◆ Aim:
Please copy the rows below, substituting "GUI agent" for every "computer-use agent" and leaving everything else unchanged.

....................

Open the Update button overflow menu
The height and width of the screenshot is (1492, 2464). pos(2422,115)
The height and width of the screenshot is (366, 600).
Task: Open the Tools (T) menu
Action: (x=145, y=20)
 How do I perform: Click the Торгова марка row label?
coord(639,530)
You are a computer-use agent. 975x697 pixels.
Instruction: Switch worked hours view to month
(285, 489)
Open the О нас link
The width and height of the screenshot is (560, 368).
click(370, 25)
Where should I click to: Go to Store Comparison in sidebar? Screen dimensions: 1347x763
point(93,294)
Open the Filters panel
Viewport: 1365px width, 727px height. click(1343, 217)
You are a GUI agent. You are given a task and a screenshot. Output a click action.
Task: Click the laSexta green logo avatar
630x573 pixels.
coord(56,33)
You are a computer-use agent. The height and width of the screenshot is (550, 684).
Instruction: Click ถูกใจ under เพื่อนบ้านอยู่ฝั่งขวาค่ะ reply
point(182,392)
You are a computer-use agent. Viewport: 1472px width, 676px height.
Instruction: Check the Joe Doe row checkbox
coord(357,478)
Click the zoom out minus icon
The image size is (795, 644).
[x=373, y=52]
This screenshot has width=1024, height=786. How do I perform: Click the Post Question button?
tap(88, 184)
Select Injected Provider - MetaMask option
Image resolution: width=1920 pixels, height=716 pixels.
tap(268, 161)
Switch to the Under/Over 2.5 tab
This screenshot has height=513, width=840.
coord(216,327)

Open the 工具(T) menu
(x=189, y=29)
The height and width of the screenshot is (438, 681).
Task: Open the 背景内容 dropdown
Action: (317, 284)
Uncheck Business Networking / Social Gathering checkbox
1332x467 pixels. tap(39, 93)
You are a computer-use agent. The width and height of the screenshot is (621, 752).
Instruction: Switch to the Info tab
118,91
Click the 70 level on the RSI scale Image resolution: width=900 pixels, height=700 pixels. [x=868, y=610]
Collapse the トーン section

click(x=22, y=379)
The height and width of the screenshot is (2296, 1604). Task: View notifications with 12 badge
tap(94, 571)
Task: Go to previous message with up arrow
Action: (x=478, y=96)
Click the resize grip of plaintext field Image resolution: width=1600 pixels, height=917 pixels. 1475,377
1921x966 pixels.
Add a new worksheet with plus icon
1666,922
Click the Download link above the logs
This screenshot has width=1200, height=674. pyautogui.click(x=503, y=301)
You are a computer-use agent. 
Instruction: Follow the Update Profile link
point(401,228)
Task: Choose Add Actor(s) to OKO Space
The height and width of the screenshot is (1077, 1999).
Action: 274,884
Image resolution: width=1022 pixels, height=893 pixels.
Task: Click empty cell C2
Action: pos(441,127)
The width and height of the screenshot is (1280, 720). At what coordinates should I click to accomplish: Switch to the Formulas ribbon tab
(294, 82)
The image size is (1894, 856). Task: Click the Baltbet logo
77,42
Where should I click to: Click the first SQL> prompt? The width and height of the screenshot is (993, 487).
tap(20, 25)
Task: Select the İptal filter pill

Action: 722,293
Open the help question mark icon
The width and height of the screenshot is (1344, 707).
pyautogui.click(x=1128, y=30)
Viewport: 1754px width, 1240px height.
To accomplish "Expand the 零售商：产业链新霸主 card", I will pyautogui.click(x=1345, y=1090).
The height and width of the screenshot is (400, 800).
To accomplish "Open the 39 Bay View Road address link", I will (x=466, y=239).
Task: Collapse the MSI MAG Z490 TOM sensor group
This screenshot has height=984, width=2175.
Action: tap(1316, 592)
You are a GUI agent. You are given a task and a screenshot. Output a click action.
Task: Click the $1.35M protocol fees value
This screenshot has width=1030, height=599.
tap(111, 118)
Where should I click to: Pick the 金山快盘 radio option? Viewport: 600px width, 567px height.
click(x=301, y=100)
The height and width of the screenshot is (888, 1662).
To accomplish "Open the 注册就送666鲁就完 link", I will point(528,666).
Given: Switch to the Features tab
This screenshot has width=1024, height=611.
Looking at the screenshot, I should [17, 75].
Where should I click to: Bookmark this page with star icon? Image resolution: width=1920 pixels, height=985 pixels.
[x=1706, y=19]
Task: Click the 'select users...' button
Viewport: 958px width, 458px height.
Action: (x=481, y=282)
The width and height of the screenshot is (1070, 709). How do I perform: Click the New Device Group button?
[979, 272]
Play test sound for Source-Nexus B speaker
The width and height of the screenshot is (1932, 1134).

....................

◆ Result of the task:
Open the Update button overflow menu
The height and width of the screenshot is (1492, 2464). pos(2422,115)
The height and width of the screenshot is (366, 600).
Task: Open the Tools (T) menu
Action: (x=145, y=20)
 How do I perform: Click the Торгова марка row label?
coord(639,530)
You are a GUI agent. 975x697 pixels.
Instruction: Switch worked hours view to month
(285, 489)
Open the О нас link
The width and height of the screenshot is (560, 368).
click(370, 25)
Where should I click to: Go to Store Comparison in sidebar? Screen dimensions: 1347x763
point(93,294)
Open the Filters panel
Viewport: 1365px width, 727px height. click(1343, 217)
You are a GUI agent. You are given a task and a screenshot. Output a click action.
Task: Click the laSexta green logo avatar
630x573 pixels.
coord(56,33)
You are a GUI agent. The height and width of the screenshot is (550, 684).
Instruction: Click ถูกใจ under เพื่อนบ้านอยู่ฝั่งขวาค่ะ reply
point(182,392)
You are a GUI agent. Viewport: 1472px width, 676px height.
Instruction: Check the Joe Doe row checkbox
coord(357,478)
Click the zoom out minus icon
The image size is (795, 644).
[x=373, y=52]
This screenshot has width=1024, height=786. How do I perform: Click the Post Question button?
tap(88, 184)
Select Injected Provider - MetaMask option
Image resolution: width=1920 pixels, height=716 pixels.
tap(268, 161)
Switch to the Under/Over 2.5 tab
This screenshot has height=513, width=840.
coord(216,327)

Open the 工具(T) menu
(x=189, y=29)
The height and width of the screenshot is (438, 681).
Task: Open the 背景内容 dropdown
Action: (317, 284)
Uncheck Business Networking / Social Gathering checkbox
1332x467 pixels. tap(39, 93)
You are a GUI agent. The width and height of the screenshot is (621, 752).
Instruction: Switch to the Info tab
118,91
Click the 70 level on the RSI scale Image resolution: width=900 pixels, height=700 pixels. [x=868, y=610]
Collapse the トーン section

click(x=22, y=379)
The height and width of the screenshot is (2296, 1604). Task: View notifications with 12 badge
tap(94, 571)
Task: Go to previous message with up arrow
Action: (x=478, y=96)
Click the resize grip of plaintext field Image resolution: width=1600 pixels, height=917 pixels. 1475,377
1921x966 pixels.
Add a new worksheet with plus icon
1666,922
Click the Download link above the logs
This screenshot has width=1200, height=674. pyautogui.click(x=503, y=301)
You are a GUI agent. 
Instruction: Follow the Update Profile link
point(401,228)
Task: Choose Add Actor(s) to OKO Space
The height and width of the screenshot is (1077, 1999).
Action: 274,884
Image resolution: width=1022 pixels, height=893 pixels.
Task: Click empty cell C2
Action: pos(441,127)
The width and height of the screenshot is (1280, 720). At what coordinates should I click to accomplish: Switch to the Formulas ribbon tab
(294, 82)
The image size is (1894, 856). Task: Click the Baltbet logo
77,42
Where should I click to: Click the first SQL> prompt? The width and height of the screenshot is (993, 487).
tap(20, 25)
Task: Select the İptal filter pill

Action: 722,293
Open the help question mark icon
The width and height of the screenshot is (1344, 707).
pyautogui.click(x=1128, y=30)
Viewport: 1754px width, 1240px height.
To accomplish "Expand the 零售商：产业链新霸主 card", I will pyautogui.click(x=1345, y=1090).
The height and width of the screenshot is (400, 800).
To accomplish "Open the 39 Bay View Road address link", I will (x=466, y=239).
Task: Collapse the MSI MAG Z490 TOM sensor group
This screenshot has height=984, width=2175.
Action: tap(1316, 592)
You are a GUI agent. You are given a task and a screenshot. Output a click action.
Task: Click the $1.35M protocol fees value
This screenshot has width=1030, height=599.
tap(111, 118)
Where should I click to: Pick the 金山快盘 radio option? Viewport: 600px width, 567px height.
click(x=301, y=100)
The height and width of the screenshot is (888, 1662).
To accomplish "Open the 注册就送666鲁就完 link", I will point(528,666).
Given: Switch to the Features tab
This screenshot has width=1024, height=611.
Looking at the screenshot, I should [17, 75].
Where should I click to: Bookmark this page with star icon? Image resolution: width=1920 pixels, height=985 pixels.
[x=1706, y=19]
Task: Click the 'select users...' button
Viewport: 958px width, 458px height.
Action: (x=481, y=282)
The width and height of the screenshot is (1070, 709). How do I perform: Click the New Device Group button?
[979, 272]
Play test sound for Source-Nexus B speaker
The width and height of the screenshot is (1932, 1134).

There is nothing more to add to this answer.